# Saturday morning clean out time



## slippery42 (Mar 23, 2008)

Well I cleaned the critters this morning and some were looking quite relaxed so it became posing time for hots.

Variable Bush Viper









Same snake was in need of a drink









Taylors Cantil a very grumpy and twitchy male









Sulawasi Temple Viper (very relaxed male)









A nice relaxing couple of hours cleaning and photographing critters!:2thumb:


----------



## I am a scarecrow (Nov 18, 2009)

:gasp::gasp::gasp::gasp:
:mf_dribble::mf_dribble::mf_dribble::mf_dribble:

Stunning dude, great pics too!:no1:


----------



## Piraya1 (Feb 26, 2007)

Fantastic! Them squams are super hot for taking pictures!! The droplet of water in the picture is great, such great clarity!


----------



## Spuddy (Aug 24, 2009)

that sulawesi temple viper is amazing, my favourite of all snakes by far. 

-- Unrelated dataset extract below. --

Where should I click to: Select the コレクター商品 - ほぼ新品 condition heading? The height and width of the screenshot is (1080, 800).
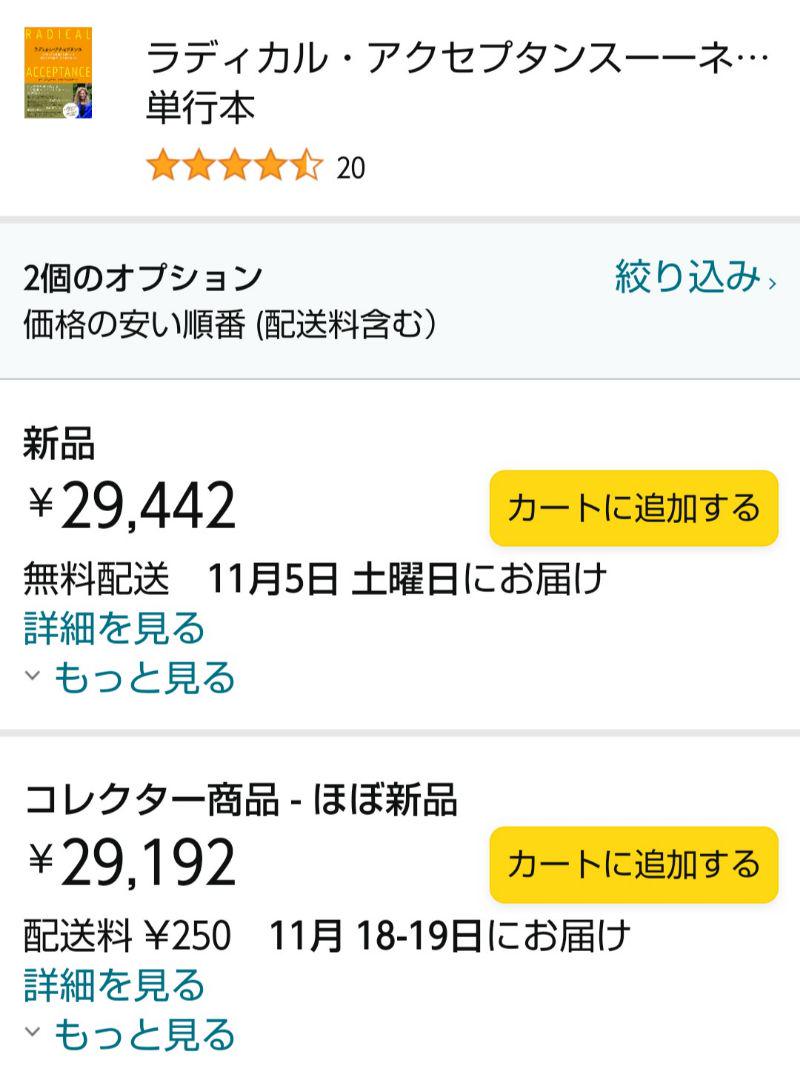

What camera are you using?, because the clarity and detail is superb, i need to get me one of those.


----------



## Big Jamie (Mar 5, 2009)

Stunning. Hots are just amazing.

Is the Temple Viper also called a Wagler's Viper? These guys are great :2thumb:


----------



## slippery42 (Mar 23, 2008)

Spuddy said:


> that sulawesi temple viper is amazing, my favourite of all snakes by far.
> 
> What camera are you using?, because the clarity and detail is superb, i need to get me one of those.


Nikon D300


----------



## Thrasops (Apr 15, 2008)

slippery42 said:


> Same snake was in need of a drink
> image


http://slippery42.smugmug.com/Animals/Atheris/DSC1498wtmk/906156583_Bf4iK-XL.jpg

That's a hell of a runny nose... quite a cold your snake has there... :whistling2:

Awesome pics and stunning snakes!

Francis


----------



## Zimey (Sep 28, 2008)

They are amazing shots mate : victory:


----------



## Barry.M (May 19, 2006)

What fantastic photo's,I especially love that Agkistrodon taylori,a snake you hardly ever get to see in collections,or at least in photo's of collections.Could I be cheeky enough to ask for some more,perhaps full body shots of him? Absolutely beautiful.


----------



## slippery42 (Mar 23, 2008)

Barry.M said:


> What fantastic photo's,I especially love that Agkistrodon taylori,a snake you hardly ever get to see in collections,or at least in photo's of collections.Could I be cheeky enough to ask for some more,perhaps full body shots of him? Absolutely beautiful.


barry,

I'll do a seperate post of the cantils for you

graeme


----------



## Barry.M (May 19, 2006)

slippery42 said:


> barry,
> 
> I'll do a seperate post of the cantils for you
> 
> graeme


Cheers mate!Can't wait.:2thumb:


----------



## andy2086 (Dec 26, 2008)

Great pics Graeme! :2thumb:

I agree on the cantil, fantastic snake!


----------



## xvickyx (Jul 21, 2009)

wow they are amazing 

photos are brilliant too


----------